** Opening MATERIAL SHOWN block **
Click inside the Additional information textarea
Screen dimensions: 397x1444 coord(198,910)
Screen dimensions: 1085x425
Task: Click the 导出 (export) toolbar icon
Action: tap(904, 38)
** Closing MATERIAL SHOWN block **
[PROBLEM DESCRIPTION] For every entry above, give it back exactly as written.

[TASK RESULT]
Click inside the Additional information textarea
Screen dimensions: 397x1444 coord(198,910)
Screen dimensions: 1085x425
Task: Click the 导出 (export) toolbar icon
Action: tap(904, 38)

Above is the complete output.